You can knead the dough by hand or with an electric stand mixer. Combine the flour with the salt and gradually add the yeast mixture. Knead well until you have an elastic dough, then shape it into a ball.
Place the ball of dough in a bowl, and cover with a damp tea towel. Leave the dough to rise for around an hour.
Finishing the cheese and onion bread – 45 minutes
Peel the onions and cut them into thin half moons. Heat a little olive oil in a medium sized skillet and cook the onions for around 20 minutes, until they start to caramelise.
Meanwhile, knead the dough again and press it flat on a baking tray lined with baking parchment.
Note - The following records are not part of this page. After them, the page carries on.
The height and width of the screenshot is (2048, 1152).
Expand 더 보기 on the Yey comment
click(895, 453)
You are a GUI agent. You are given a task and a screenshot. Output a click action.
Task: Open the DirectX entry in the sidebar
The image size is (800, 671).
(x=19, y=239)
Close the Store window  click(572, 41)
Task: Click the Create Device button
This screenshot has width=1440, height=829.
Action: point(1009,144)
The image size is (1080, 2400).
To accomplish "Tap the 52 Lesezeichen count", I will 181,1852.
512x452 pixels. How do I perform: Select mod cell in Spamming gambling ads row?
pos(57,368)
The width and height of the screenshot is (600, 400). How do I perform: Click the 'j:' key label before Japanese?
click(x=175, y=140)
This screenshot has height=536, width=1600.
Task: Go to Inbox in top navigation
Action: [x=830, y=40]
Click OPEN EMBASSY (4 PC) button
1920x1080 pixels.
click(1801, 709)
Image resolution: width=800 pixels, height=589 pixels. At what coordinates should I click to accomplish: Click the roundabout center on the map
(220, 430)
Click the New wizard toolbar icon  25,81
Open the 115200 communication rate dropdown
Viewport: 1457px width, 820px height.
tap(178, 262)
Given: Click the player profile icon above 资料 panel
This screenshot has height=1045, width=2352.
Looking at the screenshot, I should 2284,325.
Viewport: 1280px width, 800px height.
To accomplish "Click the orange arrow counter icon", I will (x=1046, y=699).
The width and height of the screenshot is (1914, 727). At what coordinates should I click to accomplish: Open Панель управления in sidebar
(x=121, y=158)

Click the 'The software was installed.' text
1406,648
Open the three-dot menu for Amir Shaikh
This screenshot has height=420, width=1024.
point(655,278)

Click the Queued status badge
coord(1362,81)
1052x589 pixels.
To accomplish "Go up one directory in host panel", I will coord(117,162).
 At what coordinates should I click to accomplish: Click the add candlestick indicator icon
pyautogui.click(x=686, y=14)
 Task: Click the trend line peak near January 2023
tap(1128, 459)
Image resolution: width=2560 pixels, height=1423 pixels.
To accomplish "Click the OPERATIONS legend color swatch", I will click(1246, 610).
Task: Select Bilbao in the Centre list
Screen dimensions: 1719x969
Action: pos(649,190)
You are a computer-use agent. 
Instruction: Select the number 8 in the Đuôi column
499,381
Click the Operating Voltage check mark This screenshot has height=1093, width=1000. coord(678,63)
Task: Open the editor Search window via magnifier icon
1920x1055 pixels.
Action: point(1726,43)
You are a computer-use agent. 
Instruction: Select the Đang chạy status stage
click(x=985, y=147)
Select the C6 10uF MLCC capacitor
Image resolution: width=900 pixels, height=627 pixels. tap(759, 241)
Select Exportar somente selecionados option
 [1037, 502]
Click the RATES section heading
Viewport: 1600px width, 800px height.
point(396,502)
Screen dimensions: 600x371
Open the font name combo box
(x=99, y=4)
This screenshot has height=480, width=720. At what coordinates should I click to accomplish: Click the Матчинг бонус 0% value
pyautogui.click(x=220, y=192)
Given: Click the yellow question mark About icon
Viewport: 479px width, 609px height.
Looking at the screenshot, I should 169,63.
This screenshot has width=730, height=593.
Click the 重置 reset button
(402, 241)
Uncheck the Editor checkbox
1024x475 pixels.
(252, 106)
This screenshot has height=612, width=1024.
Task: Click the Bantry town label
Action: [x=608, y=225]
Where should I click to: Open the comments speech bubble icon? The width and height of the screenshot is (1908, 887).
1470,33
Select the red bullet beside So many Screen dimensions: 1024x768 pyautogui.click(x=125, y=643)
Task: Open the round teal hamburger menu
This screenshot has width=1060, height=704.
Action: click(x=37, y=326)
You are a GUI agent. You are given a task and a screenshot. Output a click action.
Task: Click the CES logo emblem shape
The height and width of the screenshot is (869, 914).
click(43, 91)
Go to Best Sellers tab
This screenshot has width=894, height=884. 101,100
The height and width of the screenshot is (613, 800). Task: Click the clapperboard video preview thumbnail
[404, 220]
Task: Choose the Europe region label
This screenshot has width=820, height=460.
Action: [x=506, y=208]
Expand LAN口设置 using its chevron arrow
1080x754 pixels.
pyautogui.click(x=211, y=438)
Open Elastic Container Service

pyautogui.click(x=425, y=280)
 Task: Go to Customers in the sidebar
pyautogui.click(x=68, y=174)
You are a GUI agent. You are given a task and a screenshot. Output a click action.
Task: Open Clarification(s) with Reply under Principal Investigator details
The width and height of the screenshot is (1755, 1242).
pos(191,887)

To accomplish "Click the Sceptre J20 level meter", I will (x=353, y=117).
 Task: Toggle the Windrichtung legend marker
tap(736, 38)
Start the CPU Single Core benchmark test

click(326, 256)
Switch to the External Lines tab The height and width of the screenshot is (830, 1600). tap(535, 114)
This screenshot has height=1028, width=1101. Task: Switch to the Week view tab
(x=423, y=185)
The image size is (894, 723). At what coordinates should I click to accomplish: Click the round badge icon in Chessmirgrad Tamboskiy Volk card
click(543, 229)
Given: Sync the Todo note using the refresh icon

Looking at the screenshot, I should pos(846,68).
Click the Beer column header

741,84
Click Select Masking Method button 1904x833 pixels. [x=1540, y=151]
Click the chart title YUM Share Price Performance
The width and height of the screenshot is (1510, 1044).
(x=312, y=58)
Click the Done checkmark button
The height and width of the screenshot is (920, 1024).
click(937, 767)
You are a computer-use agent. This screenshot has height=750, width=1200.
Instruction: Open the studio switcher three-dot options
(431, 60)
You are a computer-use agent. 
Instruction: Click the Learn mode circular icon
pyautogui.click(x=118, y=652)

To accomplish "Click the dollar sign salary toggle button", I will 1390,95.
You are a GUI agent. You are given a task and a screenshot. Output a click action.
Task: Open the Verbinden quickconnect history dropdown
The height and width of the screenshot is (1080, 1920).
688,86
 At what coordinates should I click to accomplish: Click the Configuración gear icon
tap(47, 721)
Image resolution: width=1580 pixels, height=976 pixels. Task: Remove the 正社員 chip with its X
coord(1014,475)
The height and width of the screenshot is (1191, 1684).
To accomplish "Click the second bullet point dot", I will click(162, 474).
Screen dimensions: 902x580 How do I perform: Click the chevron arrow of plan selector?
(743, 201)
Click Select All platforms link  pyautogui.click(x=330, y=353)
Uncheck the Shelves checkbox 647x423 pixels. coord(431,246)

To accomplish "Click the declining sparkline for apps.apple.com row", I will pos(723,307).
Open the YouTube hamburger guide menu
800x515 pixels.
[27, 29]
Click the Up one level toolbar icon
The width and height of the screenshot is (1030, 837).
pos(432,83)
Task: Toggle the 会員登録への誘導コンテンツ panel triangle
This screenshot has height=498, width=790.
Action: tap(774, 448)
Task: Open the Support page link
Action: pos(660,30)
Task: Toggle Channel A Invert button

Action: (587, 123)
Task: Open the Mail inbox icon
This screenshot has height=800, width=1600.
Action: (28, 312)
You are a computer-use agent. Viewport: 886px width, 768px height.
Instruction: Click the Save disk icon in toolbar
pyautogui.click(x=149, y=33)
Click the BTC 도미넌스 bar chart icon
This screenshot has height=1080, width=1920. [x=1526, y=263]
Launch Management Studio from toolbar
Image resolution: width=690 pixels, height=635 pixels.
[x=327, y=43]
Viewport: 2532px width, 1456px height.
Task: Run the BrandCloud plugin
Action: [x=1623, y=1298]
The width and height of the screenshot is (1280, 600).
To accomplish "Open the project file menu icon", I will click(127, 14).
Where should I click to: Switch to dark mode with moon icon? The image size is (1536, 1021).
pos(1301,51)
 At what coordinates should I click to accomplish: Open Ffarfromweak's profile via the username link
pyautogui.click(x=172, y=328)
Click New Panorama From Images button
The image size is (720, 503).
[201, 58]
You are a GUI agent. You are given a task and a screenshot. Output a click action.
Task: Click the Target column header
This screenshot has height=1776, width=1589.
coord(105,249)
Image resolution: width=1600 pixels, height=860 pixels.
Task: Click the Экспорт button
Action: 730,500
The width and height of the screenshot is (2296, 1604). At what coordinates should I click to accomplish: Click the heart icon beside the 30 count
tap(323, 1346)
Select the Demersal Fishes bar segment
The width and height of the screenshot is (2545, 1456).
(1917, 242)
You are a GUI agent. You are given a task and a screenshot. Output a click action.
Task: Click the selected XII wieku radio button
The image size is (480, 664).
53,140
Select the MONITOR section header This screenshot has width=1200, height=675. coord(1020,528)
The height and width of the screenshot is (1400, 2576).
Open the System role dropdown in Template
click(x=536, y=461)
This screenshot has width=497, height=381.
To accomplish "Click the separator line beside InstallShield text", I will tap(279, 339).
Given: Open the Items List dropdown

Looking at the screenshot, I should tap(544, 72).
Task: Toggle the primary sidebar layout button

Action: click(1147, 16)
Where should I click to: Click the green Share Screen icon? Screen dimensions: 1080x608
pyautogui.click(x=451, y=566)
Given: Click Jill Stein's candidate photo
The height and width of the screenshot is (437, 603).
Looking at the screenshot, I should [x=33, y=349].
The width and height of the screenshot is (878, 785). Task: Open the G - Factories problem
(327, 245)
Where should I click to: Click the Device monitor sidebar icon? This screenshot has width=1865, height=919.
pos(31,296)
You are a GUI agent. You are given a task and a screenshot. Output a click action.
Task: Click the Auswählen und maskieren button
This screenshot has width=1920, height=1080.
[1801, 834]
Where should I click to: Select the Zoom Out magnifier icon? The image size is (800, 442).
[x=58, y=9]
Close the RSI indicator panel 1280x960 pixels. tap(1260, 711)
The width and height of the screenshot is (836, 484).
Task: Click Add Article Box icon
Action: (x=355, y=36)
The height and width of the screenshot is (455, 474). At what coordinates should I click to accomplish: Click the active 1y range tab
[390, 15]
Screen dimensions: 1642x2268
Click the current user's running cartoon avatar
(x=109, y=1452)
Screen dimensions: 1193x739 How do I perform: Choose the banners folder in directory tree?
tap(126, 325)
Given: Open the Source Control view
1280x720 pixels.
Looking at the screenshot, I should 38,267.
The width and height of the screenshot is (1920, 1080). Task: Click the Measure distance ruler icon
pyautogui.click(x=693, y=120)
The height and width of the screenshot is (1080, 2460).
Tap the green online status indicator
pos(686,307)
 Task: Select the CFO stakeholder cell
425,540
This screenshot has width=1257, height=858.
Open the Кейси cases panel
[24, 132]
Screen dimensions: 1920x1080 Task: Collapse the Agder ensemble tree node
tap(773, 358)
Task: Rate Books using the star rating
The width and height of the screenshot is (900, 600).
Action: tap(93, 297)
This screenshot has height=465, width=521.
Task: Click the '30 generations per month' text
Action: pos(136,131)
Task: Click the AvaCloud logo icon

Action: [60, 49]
Let the dough rise under the tea towel for a further 15 minutes.
Preheat the oven to 190 degrees Celsius.
Crush the black peppercorns, if necessary, and mix them with the onions. Use black pepper, if possible, as it imparts a warm flavour to the onions.
Flatten the dough, again, with your fingers and then spread the caramelised onions over it.
Top with grated cheese, then bake the bread in the oven for about 20 minutes.
The exact baking time depends on the oven and the thickness of the bread. Let the bread cool a little, then enjoy!
Which cheese is best to use for this cheese and onion bread?
You can basically use any type of grated cheese that melts well. Opt for a young cheese like Emmental, or Gruyère or a mature cheese (like a cheddar). We used a combination of Emmental and a mature cheese.
What type of onions should I use for this cheese and onion bread?
Standard brown or white skinned onions are fine, but pink or red onions can also be used. Red onions give the bread a slightly darker colour.